Beberapa hari dari kabar itu, Ustad Agus Abubakar, selalu monetor dan memberi kabar perihal kondisi mutakhir beliau. Kabar paling mutakhir saya melihat postingan video dari Profesor JA. Video itu setahu saya hanya menyebar di WAG Institut Peradaban tempat kami berdiskusi hal-hal yang strategis dalam dinamika politik bangsa dan negara.
Saya terbilang baru 10 tahunan ikut menjadi member yang aktif berdiskusi di Institut Peradaban. Atas jasa Pak Sukojo, Sekretaris utama Profesor Salim Said, akhirnya saya menceburkan diri hingga diminta menjadi pengurus Yayasan yang pendirinya para tokoh nasional papan atas. Tentu saja, itu pengalaman yang sangat berharga sekali sebagai bagian integral mengasah wawasan saya selaku pembelajar.
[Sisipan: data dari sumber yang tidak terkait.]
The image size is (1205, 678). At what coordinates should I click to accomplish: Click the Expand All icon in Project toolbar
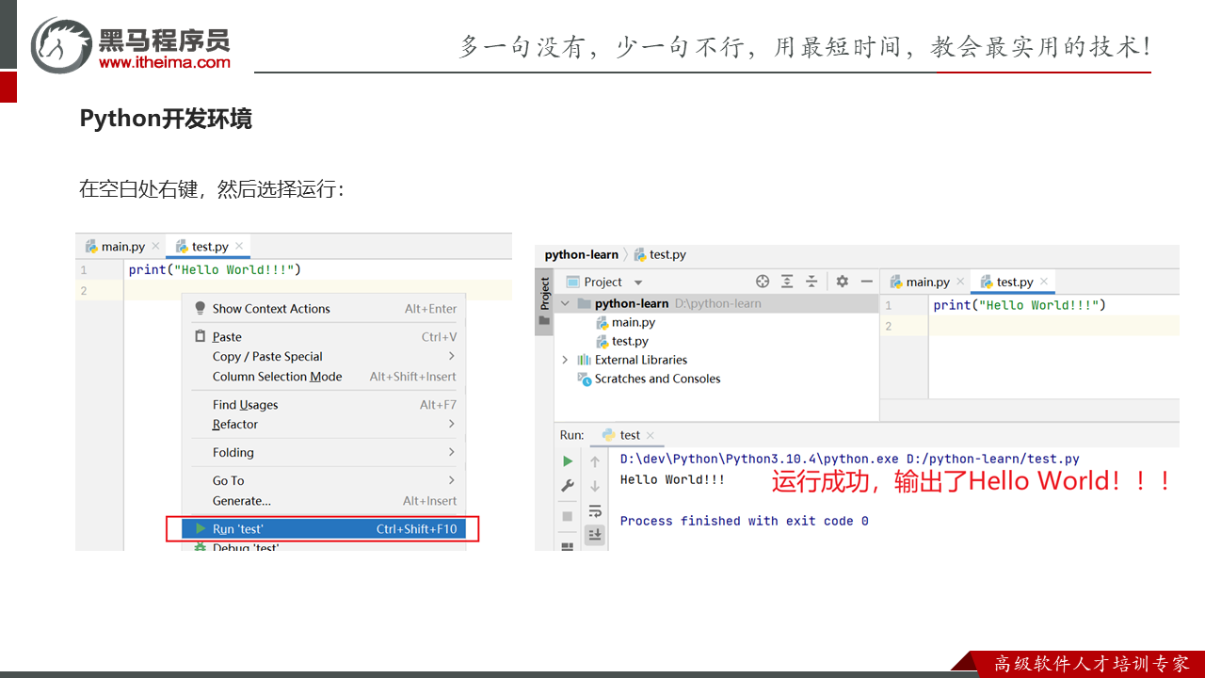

Tiap Rabu siang hingga menjelang magrib, bahkan hingga jarum jam menyentuh angka 8 malam, masih saja kami berdiskusi. Belakangan seiring usia kami menua dan kesehatan Prof. Salim mulai menurun, diskusi baru berakhir pukul lima sore atau menjelang adzan maghrib tiba.
Bagi kami Salim Said adalah guru yang sangat baik. Jika beliau menjelaskan sesuatu, sangatlah jelas pesannya, enak didengar, dan punya perspektif yang kuat karena ilmu yang dimilikinya. Gaya bicara menarik dan memukau. Bahasanya mudah dicerna oleh setiap orang. Namun isinya selalu menantang untuk didengar. Saya biasanya menjadi murid yang paling rajin bertanya.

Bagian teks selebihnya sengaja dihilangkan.